Required task 1 — In the passage on the ST list, who heads the Union Ministry of Tribal Affairs?
---- Source extract
The Registrar General of India and the Union Ministry
of Tribal Affairs headed by Paty Ripple Kyndiah, a
Khasi, have rejected the demands for inclusion in the
ST list, saying that the Adivasis et al do not meet
the criteria of “tribal characteristics, including a
primitive background and distinctive cultures and
traditions.” These authorities appear to be suffering
from intellectual and bureaucratic inertia : what,
exactly, are “tribal characteristics”? Modern
ethnologists (e.g. : Desmond Morris: Tribes) would
classify even followers of English football and rugby
clubs (or cricket teams ; the ‘Barmy Army’) as tribes
because of their “tribal characteristics.” (notice, on
television, football and cricket fans painted with
their club or national colours, like primitive
warriors in war paint ; notice their aggression ;
notice, in the case of English football fans, their
drunkenness). Do modern Khasis like Union Minister
Kyndiah still qualify as STs under the test of
primitiveness ? Also, does not every society in the
world have its own “distinctive culture and
traditions” ? The Registrar General of India and Union
Ministry of Tribal Affairs need to redefine their
terms.
--------
---- Records for the exercise
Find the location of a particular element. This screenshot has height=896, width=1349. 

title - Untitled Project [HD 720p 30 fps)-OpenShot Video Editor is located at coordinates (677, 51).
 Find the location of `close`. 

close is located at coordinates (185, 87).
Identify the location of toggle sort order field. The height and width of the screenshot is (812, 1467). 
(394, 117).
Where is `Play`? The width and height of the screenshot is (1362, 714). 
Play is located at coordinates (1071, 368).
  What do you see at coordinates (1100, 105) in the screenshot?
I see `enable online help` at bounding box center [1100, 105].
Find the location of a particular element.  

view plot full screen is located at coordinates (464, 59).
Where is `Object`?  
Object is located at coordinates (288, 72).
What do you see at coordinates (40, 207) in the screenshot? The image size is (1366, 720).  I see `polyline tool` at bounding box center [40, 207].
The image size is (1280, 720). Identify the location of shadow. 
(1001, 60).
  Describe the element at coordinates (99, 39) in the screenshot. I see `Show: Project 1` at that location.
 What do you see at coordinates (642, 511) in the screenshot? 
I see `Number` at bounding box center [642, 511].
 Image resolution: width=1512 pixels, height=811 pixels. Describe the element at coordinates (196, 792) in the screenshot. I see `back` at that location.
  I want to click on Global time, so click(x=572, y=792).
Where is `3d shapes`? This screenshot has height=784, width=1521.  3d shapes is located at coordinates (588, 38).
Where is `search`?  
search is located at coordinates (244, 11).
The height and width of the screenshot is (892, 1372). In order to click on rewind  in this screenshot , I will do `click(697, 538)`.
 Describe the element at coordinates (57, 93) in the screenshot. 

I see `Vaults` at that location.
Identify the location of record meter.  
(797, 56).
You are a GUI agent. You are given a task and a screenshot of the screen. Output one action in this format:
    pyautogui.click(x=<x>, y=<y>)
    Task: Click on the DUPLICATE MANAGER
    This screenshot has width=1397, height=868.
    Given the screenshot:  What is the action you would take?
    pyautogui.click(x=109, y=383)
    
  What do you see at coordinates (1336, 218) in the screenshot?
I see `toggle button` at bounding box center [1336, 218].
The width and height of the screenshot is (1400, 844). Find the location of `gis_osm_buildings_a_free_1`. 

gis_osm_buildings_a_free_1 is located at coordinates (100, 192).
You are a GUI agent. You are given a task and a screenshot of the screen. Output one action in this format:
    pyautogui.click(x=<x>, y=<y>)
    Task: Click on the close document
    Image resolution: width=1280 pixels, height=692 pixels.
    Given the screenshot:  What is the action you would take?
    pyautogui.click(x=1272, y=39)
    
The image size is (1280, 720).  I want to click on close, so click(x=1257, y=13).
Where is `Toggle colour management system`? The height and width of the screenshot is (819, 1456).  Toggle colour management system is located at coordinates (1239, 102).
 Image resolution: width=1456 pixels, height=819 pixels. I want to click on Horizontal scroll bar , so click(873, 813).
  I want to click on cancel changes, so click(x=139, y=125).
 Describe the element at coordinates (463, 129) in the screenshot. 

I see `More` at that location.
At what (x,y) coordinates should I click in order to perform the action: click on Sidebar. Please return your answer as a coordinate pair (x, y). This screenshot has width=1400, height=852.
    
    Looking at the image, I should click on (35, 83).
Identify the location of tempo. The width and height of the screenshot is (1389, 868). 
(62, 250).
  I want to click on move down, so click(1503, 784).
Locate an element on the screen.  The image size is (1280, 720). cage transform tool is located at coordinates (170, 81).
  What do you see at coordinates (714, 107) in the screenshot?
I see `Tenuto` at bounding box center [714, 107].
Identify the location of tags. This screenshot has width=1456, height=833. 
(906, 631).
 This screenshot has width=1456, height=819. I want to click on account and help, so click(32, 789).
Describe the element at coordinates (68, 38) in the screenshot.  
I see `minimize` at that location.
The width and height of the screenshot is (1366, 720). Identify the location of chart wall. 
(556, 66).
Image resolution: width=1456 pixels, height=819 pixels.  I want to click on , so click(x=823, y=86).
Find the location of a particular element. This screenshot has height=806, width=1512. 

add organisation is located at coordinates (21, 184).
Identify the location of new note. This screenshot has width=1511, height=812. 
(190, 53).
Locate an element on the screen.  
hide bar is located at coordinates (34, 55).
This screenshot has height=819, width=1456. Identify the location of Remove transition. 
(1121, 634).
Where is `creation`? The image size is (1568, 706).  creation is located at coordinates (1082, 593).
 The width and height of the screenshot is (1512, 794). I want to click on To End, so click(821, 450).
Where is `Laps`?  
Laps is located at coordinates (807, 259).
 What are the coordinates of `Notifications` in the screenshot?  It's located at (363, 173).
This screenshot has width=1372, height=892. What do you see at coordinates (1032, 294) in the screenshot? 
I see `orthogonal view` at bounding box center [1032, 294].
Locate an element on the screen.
--------
Required task 2 — Reproduce the listing from its first line down to and including the line containing "The height and width of the screenshot is (892, 1372).", changing "particular element" to "specific element" and leaving everything else unchanged.

Worked answer 1 — Paty Ripple Kyndiah, a Khasi.

Worked answer 2 —
Find the location of a specific element. This screenshot has height=896, width=1349. 

title - Untitled Project [HD 720p 30 fps)-OpenShot Video Editor is located at coordinates (677, 51).
 Find the location of `close`. 

close is located at coordinates (185, 87).
Identify the location of toggle sort order field. The height and width of the screenshot is (812, 1467). 
(394, 117).
Where is `Play`? The width and height of the screenshot is (1362, 714). 
Play is located at coordinates (1071, 368).
  What do you see at coordinates (1100, 105) in the screenshot?
I see `enable online help` at bounding box center [1100, 105].
Find the location of a specific element.  

view plot full screen is located at coordinates (464, 59).
Where is `Object`?  
Object is located at coordinates (288, 72).
What do you see at coordinates (40, 207) in the screenshot? The image size is (1366, 720).  I see `polyline tool` at bounding box center [40, 207].
The image size is (1280, 720). Identify the location of shadow. 
(1001, 60).
  Describe the element at coordinates (99, 39) in the screenshot. I see `Show: Project 1` at that location.
 What do you see at coordinates (642, 511) in the screenshot? 
I see `Number` at bounding box center [642, 511].
 Image resolution: width=1512 pixels, height=811 pixels. Describe the element at coordinates (196, 792) in the screenshot. I see `back` at that location.
  I want to click on Global time, so click(x=572, y=792).
Where is `3d shapes`? This screenshot has height=784, width=1521.  3d shapes is located at coordinates (588, 38).
Where is `search`?  
search is located at coordinates (244, 11).
The height and width of the screenshot is (892, 1372). In order to click on rewind  in this screenshot , I will do `click(697, 538)`.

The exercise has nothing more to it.